Textauszug:
Das schlimmste Erlebnis für einen ungen bzw. Mann ist, dass man behauptet, er sei kein richtiger Mann. Daher der boshafte 68er Satz: Ein Mann hat keine Angst, außer der Angst, kein richtiger Mann zu sein. Ein nagender Zweifel frisst also in jedem Mann, ob er auch wirklich als „Mann!“ angesehen wird. Und jder befürchtet, dass man anzweifeln könnte, dass man ein richtiger Mann sei.
 
Zwischenstufen
Zwischen dem gesellschaftlich vorgegebenen Bild des Mannes und der Frau existieren zahlreiche körperlich auffällige Zwischenstufen, die schon unmittelbar nach der Geburt in vielen Ländern zu körperlich eindeutigen Frauen operiert werden. Sie werden derzeit Intersexuelle genannt oder früher Hermaphroditen bzw. im Volksmund Zwitter.

Ob es sich nun um chirurgisch verstümmelte Intersexuelle handelt oder um nicht verstümmelte, ihre jeweilige sexuelle Identität kann unter dem vorherrschenden Zwang, eindeutig dem Leitbild der Frau (oder des Mannes) zu gleichen, nicht „ihrer Natur“ entsprechen.

Interessant ist in diesem Zusammenhang, dass Intersexuelle eben nicht zu Männern, sondern zu Nichtmännern, also zu Frauen operiert wurden und teilweise noch heute werden.

So wie es körperlich erkennbare Zwischenstufen gibt, gibt es auch im Bereich des Psychischen, der Identität von Menschen, recht unterschiedliche Zwischenstufen zwischen den Geschlechterrollen von Menschen, die sich dies eben-falls nicht selber ausgesucht haben.

Die Tatsache der Existenz solcher Zwischenstufen ist aber im übrigen nicht in der Lage, die sexuelle Ausrichtung von homosexuellen Menschen zu erklären. Es gibt sowohl heterosexuell wie homosexuell ausgerichtete Menschen bzw. in diesen Identitäten und in allen Formen dieser Zwischenstufen.

Homosexuelle Menschen sind wohl überhaupt nicht den sexuellen Zwischenstufen zuzurechnen, es handelt sich hier eher um einen völlig anderen gesellschaftlichen Zusammenhang, der auch bei anderen Säugetieren in der Natur zu beobachten ist.

Aufgabenstellung: Bitte prüfe, ob die folgenden Aussagen mit dem Textauszug übereinstimmen, und antworte jeweils mit Ja oder Nein samt dem entscheidenden Wortlaut als wörtlichem Zitat: (a) Intersexuelle wurden zu Frauen und nicht zu Männern operiert. (b) Die Existenz der Zwischenstufen erklärt die sexuelle Ausrichtung homosexueller Menschen. (c) Intersexuelle wurden früher Hermaphroditen genannt.

[Einträge aus einer Datenquelle]
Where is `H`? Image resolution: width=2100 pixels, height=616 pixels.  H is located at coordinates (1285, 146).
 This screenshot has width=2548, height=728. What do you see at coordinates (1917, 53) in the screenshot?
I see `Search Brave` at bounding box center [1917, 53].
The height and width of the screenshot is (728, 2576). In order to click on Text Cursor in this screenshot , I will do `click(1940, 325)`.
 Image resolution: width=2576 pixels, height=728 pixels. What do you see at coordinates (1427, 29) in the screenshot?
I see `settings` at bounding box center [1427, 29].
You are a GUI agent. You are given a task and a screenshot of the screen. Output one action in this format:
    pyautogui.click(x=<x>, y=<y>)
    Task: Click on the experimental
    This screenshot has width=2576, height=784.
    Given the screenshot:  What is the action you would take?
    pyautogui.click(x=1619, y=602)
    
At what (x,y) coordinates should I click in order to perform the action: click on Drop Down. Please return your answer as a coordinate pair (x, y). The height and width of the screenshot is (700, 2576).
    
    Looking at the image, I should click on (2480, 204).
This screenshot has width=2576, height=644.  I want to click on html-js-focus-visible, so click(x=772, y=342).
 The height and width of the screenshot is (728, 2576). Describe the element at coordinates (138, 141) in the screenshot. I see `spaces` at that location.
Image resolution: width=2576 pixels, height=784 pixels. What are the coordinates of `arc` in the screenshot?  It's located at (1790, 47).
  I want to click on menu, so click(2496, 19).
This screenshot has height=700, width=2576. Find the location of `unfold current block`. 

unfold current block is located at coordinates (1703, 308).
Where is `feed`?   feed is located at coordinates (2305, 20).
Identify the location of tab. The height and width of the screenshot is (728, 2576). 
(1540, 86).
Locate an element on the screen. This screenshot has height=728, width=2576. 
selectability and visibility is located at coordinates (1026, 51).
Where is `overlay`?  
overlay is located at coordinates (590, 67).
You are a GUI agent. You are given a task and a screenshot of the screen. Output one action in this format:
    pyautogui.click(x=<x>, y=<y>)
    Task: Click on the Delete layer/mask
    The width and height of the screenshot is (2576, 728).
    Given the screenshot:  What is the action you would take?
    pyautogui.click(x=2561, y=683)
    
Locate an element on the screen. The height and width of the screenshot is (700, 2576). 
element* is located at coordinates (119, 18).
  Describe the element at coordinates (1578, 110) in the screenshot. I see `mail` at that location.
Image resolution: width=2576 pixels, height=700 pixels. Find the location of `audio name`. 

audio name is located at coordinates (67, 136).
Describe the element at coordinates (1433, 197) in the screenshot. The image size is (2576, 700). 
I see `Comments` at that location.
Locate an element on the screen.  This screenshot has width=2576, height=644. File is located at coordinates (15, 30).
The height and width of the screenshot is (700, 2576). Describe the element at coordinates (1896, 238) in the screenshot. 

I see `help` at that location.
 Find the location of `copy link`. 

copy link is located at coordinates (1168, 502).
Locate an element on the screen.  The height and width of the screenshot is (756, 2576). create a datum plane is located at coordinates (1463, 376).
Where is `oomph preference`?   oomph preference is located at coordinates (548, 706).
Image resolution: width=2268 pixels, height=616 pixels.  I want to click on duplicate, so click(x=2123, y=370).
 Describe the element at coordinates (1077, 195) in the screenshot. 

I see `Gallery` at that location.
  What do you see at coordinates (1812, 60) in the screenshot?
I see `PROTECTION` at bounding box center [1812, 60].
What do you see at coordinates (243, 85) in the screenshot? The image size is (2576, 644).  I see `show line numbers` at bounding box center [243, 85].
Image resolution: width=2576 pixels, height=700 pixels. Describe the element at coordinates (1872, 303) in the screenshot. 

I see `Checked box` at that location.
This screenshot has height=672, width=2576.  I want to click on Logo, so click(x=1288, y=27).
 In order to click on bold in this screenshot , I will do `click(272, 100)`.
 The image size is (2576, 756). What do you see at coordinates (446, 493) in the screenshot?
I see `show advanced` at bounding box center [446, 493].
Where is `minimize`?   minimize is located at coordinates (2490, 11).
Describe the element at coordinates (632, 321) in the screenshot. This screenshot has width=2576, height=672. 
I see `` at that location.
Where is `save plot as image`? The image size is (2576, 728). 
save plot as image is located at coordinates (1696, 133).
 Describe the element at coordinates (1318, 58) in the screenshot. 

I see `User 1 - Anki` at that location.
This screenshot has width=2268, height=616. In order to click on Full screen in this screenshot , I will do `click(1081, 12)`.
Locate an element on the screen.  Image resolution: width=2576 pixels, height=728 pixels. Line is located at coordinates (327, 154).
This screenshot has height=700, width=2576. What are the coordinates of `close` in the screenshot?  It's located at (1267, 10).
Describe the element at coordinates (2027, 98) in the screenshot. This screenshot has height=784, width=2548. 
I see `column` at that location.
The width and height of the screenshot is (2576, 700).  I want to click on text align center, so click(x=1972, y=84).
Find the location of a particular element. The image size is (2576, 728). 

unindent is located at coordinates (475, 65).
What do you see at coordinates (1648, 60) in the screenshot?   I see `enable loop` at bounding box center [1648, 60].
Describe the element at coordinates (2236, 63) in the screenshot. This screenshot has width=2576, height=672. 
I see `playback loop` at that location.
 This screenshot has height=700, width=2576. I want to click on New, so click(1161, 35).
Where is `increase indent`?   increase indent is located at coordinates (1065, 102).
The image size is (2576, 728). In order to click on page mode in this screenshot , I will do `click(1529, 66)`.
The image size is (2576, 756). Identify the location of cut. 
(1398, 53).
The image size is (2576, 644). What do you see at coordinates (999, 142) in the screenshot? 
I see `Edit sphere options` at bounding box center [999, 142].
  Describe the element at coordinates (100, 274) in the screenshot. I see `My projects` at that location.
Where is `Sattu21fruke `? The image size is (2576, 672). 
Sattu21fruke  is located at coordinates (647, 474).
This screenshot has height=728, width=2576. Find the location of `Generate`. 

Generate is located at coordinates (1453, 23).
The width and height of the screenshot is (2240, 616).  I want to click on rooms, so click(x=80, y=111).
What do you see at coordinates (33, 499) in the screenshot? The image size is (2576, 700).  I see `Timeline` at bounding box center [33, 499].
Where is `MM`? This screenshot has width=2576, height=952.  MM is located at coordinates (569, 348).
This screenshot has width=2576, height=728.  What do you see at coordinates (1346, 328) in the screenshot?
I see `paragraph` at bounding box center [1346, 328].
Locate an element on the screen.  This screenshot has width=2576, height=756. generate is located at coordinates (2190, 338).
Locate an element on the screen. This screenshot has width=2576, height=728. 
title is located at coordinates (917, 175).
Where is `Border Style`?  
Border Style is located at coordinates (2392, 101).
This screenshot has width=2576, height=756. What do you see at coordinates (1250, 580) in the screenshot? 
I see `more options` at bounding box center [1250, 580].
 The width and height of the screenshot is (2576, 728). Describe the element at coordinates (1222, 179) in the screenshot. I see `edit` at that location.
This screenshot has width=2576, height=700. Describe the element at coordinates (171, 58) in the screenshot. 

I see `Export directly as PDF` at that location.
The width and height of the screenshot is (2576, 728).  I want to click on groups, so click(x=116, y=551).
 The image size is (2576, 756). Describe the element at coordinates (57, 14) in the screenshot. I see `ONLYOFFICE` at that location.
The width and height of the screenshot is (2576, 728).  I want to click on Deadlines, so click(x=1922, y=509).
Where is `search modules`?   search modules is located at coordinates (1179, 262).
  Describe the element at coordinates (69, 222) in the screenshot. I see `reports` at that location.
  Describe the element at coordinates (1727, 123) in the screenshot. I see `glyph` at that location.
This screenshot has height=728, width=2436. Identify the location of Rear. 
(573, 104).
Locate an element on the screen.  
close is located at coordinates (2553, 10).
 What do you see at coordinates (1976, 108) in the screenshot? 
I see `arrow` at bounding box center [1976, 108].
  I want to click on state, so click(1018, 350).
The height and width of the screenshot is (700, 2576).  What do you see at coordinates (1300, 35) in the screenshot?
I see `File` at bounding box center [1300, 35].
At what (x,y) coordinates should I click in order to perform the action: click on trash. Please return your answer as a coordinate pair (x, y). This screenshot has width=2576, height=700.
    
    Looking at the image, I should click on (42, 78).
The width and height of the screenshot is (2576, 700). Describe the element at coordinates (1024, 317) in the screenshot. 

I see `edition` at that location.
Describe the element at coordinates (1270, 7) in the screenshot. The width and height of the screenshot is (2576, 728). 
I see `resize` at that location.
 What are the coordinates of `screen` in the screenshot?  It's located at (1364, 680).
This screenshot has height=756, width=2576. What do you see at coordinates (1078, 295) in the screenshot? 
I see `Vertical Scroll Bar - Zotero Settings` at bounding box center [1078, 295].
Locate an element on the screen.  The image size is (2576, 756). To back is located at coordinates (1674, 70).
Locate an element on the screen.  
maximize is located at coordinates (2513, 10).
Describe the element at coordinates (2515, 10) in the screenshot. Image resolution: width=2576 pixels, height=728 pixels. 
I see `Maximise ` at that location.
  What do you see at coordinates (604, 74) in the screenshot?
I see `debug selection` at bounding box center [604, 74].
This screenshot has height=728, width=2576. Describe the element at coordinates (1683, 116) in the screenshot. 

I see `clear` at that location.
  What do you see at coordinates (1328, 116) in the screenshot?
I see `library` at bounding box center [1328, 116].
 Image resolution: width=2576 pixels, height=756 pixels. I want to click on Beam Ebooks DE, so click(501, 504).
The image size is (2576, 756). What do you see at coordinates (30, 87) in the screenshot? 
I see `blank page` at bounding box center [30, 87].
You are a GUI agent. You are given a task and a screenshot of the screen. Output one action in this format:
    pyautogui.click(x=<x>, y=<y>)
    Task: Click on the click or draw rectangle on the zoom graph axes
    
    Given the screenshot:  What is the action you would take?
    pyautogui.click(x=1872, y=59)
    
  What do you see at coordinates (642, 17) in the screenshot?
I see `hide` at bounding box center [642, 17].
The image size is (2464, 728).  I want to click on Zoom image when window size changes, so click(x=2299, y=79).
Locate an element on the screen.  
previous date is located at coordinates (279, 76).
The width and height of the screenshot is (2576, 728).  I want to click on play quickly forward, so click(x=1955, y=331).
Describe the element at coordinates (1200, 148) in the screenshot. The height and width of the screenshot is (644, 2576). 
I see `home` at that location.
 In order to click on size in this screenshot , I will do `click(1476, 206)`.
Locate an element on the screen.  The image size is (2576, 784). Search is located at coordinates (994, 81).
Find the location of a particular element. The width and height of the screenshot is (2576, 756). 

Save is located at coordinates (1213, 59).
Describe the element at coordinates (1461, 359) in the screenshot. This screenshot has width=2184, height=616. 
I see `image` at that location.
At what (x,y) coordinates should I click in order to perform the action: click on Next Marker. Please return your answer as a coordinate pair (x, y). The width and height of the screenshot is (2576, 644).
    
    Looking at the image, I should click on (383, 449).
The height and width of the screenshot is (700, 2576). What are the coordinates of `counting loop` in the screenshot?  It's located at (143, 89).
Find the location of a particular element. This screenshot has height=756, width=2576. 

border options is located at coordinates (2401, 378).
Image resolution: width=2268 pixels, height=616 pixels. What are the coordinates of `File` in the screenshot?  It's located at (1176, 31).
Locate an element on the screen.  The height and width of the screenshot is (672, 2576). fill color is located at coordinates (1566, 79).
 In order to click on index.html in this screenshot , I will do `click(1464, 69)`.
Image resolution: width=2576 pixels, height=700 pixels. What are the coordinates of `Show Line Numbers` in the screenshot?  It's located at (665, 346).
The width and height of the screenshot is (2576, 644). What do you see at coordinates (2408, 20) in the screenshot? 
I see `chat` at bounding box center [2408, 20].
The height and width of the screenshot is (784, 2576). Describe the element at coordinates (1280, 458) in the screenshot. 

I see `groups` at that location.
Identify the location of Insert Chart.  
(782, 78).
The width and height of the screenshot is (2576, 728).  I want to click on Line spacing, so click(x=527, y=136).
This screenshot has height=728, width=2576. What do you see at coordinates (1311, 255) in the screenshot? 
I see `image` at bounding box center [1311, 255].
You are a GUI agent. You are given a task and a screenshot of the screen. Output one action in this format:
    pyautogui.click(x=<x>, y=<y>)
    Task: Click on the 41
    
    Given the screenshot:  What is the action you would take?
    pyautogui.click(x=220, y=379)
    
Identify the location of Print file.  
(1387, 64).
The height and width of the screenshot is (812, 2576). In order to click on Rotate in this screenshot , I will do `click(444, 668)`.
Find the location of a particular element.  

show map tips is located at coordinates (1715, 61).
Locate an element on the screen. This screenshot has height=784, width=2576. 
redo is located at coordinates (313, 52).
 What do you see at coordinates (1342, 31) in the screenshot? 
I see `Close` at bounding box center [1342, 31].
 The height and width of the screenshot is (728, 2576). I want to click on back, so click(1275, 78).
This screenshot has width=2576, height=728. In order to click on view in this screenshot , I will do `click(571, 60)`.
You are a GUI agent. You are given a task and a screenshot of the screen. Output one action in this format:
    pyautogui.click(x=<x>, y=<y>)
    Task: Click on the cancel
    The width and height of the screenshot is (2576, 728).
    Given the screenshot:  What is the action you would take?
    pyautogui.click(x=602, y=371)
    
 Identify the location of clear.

Antwort zur Aufgabe:
(a) Ja: „dass Intersexuelle eben nicht zu Männern, sondern zu Nichtmännern, also zu Frauen operiert wurden und teilweise noch heute werden“
(b) Nein: „Die Tatsache der Existenz solcher Zwischenstufen ist aber im übrigen nicht in der Lage, die sexuelle Ausrichtung von homosexuellen Menschen zu erklären.“
(c) Ja: „Sie werden derzeit Intersexuelle genannt oder früher Hermaphroditen bzw. im Volksmund Zwitter.“